Раненный, как мог подробнее, рассказал об амерканце.
— Вы успели разглядеть человека на площадке?
— Я его плохо видел… Мне показалось… что он китаец…
— Номер вагона и купе?
— Вагон восемь. Купе пять.
— Что, по-вашему, могло быть причиной нападения?
— Думаю, что… им нужны были мои документы… Это и есть самое страшное… Ему нужно было пробраться в лагерь… под моим именем.

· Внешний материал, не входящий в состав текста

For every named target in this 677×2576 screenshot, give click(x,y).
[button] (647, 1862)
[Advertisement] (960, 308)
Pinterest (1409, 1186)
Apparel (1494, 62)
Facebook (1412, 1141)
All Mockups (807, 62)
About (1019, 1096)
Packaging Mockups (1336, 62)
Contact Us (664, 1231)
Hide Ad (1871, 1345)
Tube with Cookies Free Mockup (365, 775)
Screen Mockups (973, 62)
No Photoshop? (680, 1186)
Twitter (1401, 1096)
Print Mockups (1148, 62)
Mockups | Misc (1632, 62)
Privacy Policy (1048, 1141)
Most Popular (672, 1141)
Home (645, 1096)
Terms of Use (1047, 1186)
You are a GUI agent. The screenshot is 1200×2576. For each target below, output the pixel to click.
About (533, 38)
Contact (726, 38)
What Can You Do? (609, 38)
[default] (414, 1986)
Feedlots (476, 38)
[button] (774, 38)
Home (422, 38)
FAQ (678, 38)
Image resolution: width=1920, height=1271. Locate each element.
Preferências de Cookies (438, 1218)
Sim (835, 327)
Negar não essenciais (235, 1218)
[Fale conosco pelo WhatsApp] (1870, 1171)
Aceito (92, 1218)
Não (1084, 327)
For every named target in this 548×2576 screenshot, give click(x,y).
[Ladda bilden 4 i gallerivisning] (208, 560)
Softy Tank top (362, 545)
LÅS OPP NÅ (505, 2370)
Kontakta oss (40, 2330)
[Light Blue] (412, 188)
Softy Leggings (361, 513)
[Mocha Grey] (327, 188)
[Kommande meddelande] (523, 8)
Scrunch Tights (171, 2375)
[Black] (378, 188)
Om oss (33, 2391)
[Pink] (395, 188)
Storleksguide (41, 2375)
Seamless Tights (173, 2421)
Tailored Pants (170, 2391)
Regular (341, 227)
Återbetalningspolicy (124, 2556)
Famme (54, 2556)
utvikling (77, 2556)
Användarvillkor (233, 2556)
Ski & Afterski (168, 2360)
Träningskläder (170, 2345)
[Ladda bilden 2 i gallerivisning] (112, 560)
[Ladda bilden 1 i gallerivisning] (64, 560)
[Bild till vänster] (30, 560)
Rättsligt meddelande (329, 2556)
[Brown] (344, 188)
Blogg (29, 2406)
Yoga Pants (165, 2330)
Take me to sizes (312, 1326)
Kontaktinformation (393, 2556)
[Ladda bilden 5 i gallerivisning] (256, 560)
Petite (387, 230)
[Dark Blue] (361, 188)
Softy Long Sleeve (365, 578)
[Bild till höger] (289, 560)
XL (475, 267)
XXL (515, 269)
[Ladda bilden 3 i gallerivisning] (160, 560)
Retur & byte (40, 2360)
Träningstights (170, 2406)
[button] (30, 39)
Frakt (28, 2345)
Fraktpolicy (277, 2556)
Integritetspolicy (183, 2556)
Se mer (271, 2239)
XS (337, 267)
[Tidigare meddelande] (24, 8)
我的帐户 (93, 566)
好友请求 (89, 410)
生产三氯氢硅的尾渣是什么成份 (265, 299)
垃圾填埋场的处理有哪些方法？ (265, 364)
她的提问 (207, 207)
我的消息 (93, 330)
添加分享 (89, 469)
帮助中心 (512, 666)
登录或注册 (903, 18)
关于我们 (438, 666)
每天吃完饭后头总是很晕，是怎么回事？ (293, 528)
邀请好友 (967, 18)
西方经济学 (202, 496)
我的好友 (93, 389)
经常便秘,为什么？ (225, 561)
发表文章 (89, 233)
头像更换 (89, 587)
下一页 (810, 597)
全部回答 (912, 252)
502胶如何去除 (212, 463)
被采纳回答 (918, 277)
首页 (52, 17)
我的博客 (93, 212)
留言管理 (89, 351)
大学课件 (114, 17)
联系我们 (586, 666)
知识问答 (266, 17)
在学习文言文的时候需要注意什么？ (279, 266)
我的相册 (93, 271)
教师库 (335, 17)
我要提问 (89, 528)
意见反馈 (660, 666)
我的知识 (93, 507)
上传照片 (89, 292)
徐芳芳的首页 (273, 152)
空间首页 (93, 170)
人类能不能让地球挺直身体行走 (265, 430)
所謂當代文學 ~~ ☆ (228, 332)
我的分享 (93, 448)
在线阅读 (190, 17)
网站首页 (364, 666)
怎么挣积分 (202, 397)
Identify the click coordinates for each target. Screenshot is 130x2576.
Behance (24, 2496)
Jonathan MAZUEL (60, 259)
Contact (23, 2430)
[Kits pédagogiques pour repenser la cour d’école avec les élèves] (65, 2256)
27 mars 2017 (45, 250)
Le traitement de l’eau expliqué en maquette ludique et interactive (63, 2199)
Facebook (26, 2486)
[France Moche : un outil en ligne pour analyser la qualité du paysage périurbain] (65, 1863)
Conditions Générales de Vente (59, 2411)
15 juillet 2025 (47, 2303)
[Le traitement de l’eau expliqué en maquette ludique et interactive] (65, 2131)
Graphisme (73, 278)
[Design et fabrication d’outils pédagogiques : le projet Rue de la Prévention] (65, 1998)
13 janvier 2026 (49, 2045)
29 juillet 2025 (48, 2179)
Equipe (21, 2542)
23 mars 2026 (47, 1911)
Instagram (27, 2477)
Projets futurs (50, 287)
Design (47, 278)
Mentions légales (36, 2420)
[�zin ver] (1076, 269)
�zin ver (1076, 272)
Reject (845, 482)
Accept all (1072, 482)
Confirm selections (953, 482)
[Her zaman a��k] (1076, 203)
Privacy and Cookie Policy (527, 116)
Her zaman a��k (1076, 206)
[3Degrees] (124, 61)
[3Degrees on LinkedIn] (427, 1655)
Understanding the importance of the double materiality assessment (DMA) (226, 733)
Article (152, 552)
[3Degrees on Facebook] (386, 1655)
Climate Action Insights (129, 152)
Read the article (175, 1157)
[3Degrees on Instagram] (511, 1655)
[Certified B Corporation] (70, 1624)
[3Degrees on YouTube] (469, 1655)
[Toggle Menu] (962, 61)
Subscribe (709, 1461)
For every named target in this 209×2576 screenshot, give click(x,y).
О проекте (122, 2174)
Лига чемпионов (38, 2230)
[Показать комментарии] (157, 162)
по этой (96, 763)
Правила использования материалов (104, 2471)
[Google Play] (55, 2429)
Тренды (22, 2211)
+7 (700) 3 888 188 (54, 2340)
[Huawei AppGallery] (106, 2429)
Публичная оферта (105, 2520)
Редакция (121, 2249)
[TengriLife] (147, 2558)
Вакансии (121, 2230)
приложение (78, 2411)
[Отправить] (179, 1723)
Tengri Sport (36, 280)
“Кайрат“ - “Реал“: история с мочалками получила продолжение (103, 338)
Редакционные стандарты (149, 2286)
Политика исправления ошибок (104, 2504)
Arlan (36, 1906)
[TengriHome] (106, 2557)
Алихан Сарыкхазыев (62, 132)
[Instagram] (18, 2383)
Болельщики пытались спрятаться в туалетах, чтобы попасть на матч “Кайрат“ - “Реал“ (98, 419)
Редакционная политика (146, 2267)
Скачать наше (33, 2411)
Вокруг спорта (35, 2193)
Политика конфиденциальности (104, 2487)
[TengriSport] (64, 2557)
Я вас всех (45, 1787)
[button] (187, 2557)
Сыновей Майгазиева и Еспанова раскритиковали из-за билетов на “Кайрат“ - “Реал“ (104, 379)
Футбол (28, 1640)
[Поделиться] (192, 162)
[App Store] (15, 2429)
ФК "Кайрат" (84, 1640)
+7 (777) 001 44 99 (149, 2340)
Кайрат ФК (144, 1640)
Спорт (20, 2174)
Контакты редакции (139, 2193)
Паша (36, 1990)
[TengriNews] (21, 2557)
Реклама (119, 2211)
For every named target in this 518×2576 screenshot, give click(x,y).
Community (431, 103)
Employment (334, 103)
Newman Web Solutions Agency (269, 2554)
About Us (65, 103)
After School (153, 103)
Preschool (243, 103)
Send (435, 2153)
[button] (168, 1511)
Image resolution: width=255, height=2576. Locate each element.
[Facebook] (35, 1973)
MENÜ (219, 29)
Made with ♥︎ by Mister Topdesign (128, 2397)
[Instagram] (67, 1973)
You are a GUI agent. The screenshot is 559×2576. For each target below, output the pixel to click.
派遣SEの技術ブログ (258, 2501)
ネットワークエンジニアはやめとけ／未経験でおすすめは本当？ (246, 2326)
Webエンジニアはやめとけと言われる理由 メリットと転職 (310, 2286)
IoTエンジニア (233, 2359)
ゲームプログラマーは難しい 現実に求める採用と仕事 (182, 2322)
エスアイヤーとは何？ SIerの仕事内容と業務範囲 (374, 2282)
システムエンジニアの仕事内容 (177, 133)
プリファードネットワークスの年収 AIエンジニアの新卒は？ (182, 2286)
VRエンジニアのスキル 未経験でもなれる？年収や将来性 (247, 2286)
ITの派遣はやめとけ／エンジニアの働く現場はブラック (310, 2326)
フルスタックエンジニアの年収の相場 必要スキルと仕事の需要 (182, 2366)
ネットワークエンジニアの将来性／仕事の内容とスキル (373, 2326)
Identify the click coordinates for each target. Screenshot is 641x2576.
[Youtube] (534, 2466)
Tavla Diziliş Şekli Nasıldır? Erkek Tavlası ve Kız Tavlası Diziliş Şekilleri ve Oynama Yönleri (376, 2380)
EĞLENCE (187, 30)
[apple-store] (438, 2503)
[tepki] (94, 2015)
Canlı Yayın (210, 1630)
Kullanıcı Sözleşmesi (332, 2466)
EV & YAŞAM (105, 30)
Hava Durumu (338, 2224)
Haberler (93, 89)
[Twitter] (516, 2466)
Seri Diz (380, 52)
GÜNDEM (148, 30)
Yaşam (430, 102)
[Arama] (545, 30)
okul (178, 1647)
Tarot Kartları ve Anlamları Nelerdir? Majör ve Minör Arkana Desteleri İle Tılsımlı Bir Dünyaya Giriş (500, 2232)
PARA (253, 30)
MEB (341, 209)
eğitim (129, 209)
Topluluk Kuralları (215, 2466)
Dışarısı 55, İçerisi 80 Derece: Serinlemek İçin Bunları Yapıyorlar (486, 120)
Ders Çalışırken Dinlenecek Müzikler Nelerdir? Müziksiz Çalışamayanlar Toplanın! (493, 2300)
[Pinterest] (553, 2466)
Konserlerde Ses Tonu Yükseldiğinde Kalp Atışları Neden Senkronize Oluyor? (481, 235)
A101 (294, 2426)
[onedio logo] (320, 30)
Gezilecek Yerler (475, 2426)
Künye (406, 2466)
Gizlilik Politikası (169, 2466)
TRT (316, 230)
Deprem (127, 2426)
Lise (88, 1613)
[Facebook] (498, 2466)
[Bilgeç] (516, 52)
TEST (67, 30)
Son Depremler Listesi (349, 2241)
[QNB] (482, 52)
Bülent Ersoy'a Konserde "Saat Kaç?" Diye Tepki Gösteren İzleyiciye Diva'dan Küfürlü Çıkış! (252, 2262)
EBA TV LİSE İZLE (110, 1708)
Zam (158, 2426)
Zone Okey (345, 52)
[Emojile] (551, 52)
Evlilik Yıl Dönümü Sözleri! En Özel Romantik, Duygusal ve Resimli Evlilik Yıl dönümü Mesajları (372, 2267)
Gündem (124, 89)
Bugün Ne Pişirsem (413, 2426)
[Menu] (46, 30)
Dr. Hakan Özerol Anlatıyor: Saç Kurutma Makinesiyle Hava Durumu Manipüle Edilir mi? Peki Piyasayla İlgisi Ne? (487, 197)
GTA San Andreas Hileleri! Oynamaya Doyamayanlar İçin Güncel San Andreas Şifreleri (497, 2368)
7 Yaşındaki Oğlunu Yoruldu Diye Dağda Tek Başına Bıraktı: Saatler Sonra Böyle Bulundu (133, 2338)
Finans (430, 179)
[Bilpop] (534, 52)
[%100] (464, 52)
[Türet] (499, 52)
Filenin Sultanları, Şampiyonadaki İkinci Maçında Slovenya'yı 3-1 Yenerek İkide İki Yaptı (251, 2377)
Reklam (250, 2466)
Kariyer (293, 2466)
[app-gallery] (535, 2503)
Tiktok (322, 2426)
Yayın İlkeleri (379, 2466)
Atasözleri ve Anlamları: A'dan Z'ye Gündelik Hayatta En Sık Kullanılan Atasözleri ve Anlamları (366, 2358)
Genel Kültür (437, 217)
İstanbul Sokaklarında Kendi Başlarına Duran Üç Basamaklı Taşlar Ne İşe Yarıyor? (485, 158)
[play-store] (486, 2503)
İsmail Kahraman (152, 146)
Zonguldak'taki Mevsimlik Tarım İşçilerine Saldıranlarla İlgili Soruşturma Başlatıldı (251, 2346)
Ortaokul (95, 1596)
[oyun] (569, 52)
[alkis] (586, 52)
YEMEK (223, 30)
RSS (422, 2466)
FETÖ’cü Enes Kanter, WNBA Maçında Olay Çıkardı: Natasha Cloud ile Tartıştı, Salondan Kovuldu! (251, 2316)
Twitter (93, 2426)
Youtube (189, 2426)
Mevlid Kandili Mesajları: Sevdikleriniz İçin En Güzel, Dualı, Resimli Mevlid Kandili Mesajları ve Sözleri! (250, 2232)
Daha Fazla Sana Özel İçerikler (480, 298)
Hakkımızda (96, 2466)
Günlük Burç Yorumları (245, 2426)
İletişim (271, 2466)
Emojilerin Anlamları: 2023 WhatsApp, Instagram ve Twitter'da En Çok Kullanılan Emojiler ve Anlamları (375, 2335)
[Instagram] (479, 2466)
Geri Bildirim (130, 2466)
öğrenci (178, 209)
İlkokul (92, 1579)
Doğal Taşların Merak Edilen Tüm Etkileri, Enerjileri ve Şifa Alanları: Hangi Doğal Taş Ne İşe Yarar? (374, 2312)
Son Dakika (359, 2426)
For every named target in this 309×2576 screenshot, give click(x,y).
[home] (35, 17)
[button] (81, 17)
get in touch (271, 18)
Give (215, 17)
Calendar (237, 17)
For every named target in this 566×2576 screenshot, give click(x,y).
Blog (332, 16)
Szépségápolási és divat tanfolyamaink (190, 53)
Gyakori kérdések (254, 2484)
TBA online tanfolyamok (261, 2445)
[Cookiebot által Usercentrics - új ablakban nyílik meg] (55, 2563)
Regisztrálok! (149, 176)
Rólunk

— В какой лагерь? — одновременно спросили следователь и Казимбеков.
— В лагерь у космического корабля… Я еще не говорил вам… Я ехал туда… Я корреспондент агентства Синьхуа. Мое имя Ю Син-чжоу.
ОНИ ОТРАВЛЕНЫ!
Полковника Артемьева разбудили шаги человека, подошедшего к палатке. Он всегда спал очень чутко, а в последнее время, снедаемый тревогой, вообще забыл, что значит спокойный сон.
Никто в обоих лагерях не подозревал, кто он такой. Все считали Артемьева корреспондентом. Один только Козловский знал, что он сотрудник разведки.
Работа с каллистянами, изучение их научных материалов внешне шли гладко. Ничто не указывало, что гостям Земли может угрожать какая-нибудь опасность. Но советская разведка знала, что такая опасность существует.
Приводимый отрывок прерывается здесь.